Of course assuming Barclays truly lowballed the number in question, its false estimate wouldn't have factored into the calculation. And if it did, as in if Barclays' estimates actually worked to lower various Libor-informed interest rates, then the borrowers on whom lenders allegedly predate would have been made better off.
Back to banks more broadly in 2007-2008, it's fair to assume they were reluctant to reveal their cost of credit, but to the extent that Libor was compromised, would it really have mattered? Logic says no, and that's the case because no matter bank credit estimates, the markets clearly felt differently. We know this to be true given how many banks nearly went under thanks to an inability to achieve short-term financing due to collateral that was highly suspect.
Thinking about the above, this was a healthy thing. Those with credit on offer no longer believed in the balance sheets presented in order to attain it, the latter signaled a great deal of capital destruction on the way to ugly balance sheets, so the obvious result no matter Libor and other artificial rate benchmarks was that creditors were of the mind to raise the cost of finance as a way of preserving what was left.
Whatever Barclays' alleged false estimates, they obviously didn't matter much back in ‘08, and the information supporting this contention is once again all the banks that nearly went under. Rather than allow this healthy process whereby troubled banks would have been acquired on the cheap for their errors, the Fed and other central banks - really the only institutions with a true ability to manipulate credit costs - stepped in to artificially drive the cost of credit down in order to save many financial institutions that should have been allowed to fail. It's shooting fish in the proverbial barrel at this point, but for credit-distorting governments to express anger over private attempts to manipulate interest rates is for them to bring new meaning to the word "hypocrisy."

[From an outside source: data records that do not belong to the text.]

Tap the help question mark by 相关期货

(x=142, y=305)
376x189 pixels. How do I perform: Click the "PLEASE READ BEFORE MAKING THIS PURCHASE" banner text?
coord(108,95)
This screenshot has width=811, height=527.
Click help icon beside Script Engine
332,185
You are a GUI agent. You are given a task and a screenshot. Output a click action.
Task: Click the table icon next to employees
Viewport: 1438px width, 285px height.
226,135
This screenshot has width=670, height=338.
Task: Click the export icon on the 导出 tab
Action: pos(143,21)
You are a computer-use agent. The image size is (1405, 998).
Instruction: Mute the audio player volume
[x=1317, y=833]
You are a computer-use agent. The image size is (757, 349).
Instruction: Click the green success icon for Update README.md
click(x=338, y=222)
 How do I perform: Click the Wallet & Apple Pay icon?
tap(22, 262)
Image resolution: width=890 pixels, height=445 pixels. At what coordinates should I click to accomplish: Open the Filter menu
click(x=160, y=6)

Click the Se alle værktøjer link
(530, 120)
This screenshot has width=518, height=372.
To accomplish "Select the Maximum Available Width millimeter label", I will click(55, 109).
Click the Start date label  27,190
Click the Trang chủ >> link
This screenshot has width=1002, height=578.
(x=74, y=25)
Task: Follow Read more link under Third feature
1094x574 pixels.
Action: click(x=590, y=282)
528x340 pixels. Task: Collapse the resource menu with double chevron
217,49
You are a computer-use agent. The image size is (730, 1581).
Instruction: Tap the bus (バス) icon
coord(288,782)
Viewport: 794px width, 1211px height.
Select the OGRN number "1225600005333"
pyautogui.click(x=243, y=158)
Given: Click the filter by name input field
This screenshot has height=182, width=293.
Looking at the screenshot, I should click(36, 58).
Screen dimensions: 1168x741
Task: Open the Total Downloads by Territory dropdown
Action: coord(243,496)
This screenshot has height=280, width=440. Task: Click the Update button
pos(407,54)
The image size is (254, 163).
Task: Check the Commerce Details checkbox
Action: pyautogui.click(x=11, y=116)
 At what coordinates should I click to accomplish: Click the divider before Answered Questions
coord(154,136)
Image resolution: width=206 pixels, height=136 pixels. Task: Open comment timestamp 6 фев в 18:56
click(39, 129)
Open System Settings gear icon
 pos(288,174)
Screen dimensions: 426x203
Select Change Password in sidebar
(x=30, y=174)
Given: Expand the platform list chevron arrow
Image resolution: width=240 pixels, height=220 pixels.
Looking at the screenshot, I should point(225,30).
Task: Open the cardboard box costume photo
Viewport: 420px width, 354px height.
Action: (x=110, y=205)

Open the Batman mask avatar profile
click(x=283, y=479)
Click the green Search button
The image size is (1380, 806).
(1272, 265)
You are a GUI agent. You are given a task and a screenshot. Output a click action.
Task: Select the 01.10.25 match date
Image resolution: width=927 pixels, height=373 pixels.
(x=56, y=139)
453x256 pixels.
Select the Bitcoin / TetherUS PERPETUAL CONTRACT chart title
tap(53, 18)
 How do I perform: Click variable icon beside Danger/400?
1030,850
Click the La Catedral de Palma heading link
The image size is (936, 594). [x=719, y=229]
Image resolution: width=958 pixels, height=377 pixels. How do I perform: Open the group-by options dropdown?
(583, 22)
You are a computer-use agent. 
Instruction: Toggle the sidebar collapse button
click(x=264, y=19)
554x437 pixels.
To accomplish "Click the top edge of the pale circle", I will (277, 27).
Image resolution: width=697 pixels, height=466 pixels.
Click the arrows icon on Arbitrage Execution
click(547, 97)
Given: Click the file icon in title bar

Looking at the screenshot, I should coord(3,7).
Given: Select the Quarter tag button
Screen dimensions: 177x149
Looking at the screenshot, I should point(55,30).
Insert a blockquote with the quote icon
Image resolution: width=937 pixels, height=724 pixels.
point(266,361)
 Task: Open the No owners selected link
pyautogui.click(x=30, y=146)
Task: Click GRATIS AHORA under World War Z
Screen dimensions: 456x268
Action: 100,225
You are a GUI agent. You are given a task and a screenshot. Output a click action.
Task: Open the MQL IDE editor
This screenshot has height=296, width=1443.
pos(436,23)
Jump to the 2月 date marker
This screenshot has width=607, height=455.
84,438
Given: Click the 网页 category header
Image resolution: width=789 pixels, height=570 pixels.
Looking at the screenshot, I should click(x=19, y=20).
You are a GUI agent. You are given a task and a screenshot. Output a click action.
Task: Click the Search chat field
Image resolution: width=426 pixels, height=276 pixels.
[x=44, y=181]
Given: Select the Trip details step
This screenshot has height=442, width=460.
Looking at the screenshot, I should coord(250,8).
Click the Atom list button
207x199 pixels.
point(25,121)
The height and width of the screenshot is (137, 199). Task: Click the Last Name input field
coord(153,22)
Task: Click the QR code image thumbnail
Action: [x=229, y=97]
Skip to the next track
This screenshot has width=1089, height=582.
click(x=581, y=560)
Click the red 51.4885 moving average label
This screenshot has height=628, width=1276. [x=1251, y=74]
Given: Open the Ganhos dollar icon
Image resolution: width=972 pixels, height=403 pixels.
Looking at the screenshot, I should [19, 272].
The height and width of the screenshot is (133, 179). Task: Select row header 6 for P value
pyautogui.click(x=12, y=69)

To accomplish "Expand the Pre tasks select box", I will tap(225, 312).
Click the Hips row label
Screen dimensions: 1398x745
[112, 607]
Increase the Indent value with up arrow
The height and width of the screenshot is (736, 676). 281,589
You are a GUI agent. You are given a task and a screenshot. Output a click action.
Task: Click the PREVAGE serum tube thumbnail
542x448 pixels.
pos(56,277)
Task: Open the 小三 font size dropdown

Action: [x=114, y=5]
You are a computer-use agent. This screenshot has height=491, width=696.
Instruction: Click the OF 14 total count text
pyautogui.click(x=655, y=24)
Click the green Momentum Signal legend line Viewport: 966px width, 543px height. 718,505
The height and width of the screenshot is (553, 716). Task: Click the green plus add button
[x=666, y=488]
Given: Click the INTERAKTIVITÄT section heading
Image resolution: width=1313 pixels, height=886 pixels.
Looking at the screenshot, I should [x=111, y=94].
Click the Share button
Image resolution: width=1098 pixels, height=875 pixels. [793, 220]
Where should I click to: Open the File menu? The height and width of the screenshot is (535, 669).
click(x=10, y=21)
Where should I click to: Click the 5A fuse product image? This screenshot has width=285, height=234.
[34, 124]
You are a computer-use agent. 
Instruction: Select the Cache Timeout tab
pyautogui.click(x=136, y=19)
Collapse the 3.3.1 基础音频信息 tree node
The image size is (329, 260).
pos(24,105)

Of course, to even assume that all the non-scandalous Barclays' allegations are true is to miss the point. To understand why, readers should think back to the nightmare Goldman Sachs ran into after it was found that the investment bank pitted mortgage bear John Paulson against bullish clients in the now-infamous ABACUS deal. Once the non-scandal reached the news, many naively said Goldman had done its clients wrong by virtue of pitting them against a genius in Paulson. Of course, at the time of the deal, Paulson wasn't Paulson, everyone wanted to bet against him, and that's why he ultimately made so much money. Goldman paid the feds a fine, but as a Wall Street Journal editorial noted back then, the fine was merely payback for GS's backdoor bailout by the Fed in ‘08.
Readers should perhaps view Barclays in the same way. Though the British bank was nominally healthy amid the crisis, had a few financial institutions been properly allowed to fail, it's arguable that Barclays goes too. In short, the implicit bailout of Barclays back in '08 put British regulators in the position to have their way with the bank nearly four years later. Scandal no, but payback for an implicit bailout, yes.
The notion of "Too Big to Fail" continues to inform the economic/business discussion given the false view that banks are an essential form of finance. They're not, but if one believes they are, it's essential to cease all bailouts. The heavy fine paid by Barclays and the sacking of its top executives lends credence to this view because absent it being beholden to a British government that saved it not long ago, it doesn't cave like this.
Hapless governments bailed the banks out in order to slowly strangle them with fines and rules such that banking will cease being profitable and dynamic. As a result, talent will soon depart the banking sector, much as it left Detroit and the U.S. automobile sector beginning in the ‘70s. The bailouts foretold the injustice brought on Barclays, and the unfortunate next step is that increasingly talentless banks will need even more taxpayer support to prop up what governments are presently smothering.